À chaque pas de son enquête, Malko retombait sur la police de Singapour. Linda s’éloigna et il remonta dans la Datsun. Automatiquement, il prit la direction de la « Singapore River ». Le plus facile était évidemment de s’arrêter à Hill Street, à l’ambassade U.S. Et de ne pas se risquer dans Hokkien Street où un nouveau piège mortel l’attendait peut-être.

Mais il enfila sans ralentir South Bridge Road et tourna à gauche dans l’étroite Hokkien Street.


* * *

L’estomac un peu serré, Malko gara la Datsun à l’entrée de Hokkien Street. Il n’y avait pas de trottoir. Seulement, des emplacements marqués à la peinture blanche pour le stationnement. Il avait à peine mis pied à terre qu’une contractuelle se rua sur lui pour lui faire payer ses 50 cents. Avec son chapeau de paille dont les bords étaient rabattus sur les côtés comme des œillères de cheval, ce qui lui ôtait toute vision latérale, et lui donnait une curieuse allure… Singapour en fourmillait. Actives comme des insectes et incorruptibles. Il se dirigea vers le restaurant décrit par Linda. Il ne pouvait pas se tromper. Il n’y en avait qu’un avec une porte et une vitrine. Les autres étaient des stands en plein air où on mangeait la cuisine des pauvres.

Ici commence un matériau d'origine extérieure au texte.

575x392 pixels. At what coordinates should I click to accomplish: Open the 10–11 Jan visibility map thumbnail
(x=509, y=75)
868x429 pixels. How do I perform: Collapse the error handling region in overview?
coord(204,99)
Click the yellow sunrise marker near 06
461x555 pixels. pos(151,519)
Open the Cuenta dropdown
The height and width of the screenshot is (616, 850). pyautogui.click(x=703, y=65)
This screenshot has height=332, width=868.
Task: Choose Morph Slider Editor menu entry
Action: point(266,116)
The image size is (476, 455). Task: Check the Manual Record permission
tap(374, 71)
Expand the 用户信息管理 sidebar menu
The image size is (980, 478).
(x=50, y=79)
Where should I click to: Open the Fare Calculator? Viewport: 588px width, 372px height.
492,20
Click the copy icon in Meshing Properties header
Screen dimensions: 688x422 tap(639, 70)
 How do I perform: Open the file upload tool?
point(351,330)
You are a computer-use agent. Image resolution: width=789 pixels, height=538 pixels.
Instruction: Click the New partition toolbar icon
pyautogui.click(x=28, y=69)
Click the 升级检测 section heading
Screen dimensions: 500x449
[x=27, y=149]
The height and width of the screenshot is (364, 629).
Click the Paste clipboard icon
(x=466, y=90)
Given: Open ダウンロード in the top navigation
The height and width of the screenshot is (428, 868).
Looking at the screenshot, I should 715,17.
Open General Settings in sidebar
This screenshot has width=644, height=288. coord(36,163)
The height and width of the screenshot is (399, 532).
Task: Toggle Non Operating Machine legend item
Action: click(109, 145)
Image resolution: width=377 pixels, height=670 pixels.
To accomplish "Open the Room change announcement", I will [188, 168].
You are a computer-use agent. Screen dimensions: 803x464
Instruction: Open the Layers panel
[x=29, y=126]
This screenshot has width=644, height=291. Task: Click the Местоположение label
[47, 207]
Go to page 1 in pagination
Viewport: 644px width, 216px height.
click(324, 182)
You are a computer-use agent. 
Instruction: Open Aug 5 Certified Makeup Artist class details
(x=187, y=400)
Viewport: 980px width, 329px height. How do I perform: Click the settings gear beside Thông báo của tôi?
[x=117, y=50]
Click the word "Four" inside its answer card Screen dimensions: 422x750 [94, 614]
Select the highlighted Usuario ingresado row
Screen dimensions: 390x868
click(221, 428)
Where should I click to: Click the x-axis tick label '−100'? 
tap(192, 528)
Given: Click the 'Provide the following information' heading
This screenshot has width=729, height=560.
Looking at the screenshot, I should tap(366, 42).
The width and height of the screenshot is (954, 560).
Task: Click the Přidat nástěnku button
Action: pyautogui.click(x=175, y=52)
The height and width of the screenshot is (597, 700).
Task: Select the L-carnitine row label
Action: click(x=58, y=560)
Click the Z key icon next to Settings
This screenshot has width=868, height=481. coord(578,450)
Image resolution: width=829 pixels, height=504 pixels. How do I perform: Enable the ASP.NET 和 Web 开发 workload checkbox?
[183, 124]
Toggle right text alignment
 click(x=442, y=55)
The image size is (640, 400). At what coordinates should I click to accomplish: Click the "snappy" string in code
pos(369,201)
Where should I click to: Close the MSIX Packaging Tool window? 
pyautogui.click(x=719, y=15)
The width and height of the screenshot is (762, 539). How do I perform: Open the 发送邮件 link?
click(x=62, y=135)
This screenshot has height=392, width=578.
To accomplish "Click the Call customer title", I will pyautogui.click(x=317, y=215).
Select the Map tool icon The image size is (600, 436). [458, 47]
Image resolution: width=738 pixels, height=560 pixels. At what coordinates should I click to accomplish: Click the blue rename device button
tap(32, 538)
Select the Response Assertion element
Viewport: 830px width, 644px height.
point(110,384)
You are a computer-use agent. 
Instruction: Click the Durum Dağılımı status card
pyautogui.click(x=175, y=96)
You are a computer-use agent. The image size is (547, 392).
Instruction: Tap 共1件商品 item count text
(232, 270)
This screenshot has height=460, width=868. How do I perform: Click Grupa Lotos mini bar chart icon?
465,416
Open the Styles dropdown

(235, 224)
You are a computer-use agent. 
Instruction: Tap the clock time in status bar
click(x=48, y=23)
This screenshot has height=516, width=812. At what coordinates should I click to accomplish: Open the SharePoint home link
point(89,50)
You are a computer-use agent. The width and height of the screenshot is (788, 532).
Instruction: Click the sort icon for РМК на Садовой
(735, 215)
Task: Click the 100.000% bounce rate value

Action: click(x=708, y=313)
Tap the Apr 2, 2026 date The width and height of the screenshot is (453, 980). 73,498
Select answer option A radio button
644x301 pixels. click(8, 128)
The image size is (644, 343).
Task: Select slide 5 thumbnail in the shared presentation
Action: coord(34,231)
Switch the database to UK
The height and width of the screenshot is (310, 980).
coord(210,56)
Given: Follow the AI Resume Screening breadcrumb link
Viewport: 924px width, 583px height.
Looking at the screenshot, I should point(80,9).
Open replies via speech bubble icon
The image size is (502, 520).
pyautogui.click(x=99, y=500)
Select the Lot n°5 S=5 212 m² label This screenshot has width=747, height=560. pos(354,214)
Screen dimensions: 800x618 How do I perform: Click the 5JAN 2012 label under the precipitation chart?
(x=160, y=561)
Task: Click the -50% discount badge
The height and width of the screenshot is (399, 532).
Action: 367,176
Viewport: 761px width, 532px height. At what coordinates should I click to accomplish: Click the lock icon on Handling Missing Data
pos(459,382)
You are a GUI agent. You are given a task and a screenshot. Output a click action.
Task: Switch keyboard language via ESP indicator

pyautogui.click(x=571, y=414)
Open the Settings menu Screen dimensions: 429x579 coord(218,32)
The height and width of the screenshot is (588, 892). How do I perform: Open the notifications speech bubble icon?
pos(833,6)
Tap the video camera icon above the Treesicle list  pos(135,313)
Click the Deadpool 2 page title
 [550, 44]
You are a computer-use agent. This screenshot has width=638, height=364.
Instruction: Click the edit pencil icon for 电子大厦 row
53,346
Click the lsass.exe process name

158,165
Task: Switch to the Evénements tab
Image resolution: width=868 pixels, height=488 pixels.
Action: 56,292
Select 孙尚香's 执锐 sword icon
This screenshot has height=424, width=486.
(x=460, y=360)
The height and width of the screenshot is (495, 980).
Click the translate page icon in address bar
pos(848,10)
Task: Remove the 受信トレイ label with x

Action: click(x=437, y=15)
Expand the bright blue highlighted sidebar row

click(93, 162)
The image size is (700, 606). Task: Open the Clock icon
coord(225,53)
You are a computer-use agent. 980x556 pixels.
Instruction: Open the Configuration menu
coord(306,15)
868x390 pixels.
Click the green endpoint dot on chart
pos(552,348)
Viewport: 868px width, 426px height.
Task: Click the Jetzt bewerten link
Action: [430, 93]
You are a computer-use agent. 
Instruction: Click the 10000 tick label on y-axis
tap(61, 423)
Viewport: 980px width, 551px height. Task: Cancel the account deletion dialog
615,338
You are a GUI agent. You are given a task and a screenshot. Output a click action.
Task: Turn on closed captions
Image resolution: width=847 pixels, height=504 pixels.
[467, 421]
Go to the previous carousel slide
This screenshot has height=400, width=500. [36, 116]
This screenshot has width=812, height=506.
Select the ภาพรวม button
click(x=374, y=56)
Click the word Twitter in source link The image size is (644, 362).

Il poussa la porte et reçut une bouffée d’odeur de cuisine. Le restaurant était plein. Uniquement des Chinois à des tables rondes. Les murs de faïence blanche ne payaient pas de mine.

Malko s’avança jusqu’au fond. Un de ceux qui déjeunaient là était un espion de Linda. L’ami de l’homme de Pétain Street. Il parcourut la salle des yeux et vit Ah You.

Ce ne pouvait être que lui, d’après la description de Linda. Un énorme Chinois en maillot de corps, débordant de sa chaise, les cheveux tombant dans les yeux presque invisibles à cause de la graisse, mais certainement très jeune. Il lapait sa soupe à grandes cuillerées, l’entrecoupant de poignées de nouilles chinoises. Cinq autres Chinois se trouvaient à sa table. Ils mangeaient tous en silence.

Le garçon s’approcha de Malko et lui proposa une table où il y avait déjà deux Chinois.

Il s’assit. Il n’y avait pas de menu. On lui apporta très vite une soupière de soupe aux abats, un plat de porc frit et des crevettes qui baignaient dans une sauce étrange, à base d’huîtres. Ah You – si c’était lui – ne s’était pas interrompu de manger. De temps en temps, il jetait un bref coup d’œil à Malko, mais ce dernier était le seul étranger dans le restaurant. Malgré tout, il dut se forcer pour avaler. Tandis qu’il mangeait, plusieurs clients se levèrent et sortirent. Parmi eux, il y avait peut-être l’informateur de Linda…

Malko souhaita qu’il n’ait pas mal interprété la curiosité légitime de Ah You.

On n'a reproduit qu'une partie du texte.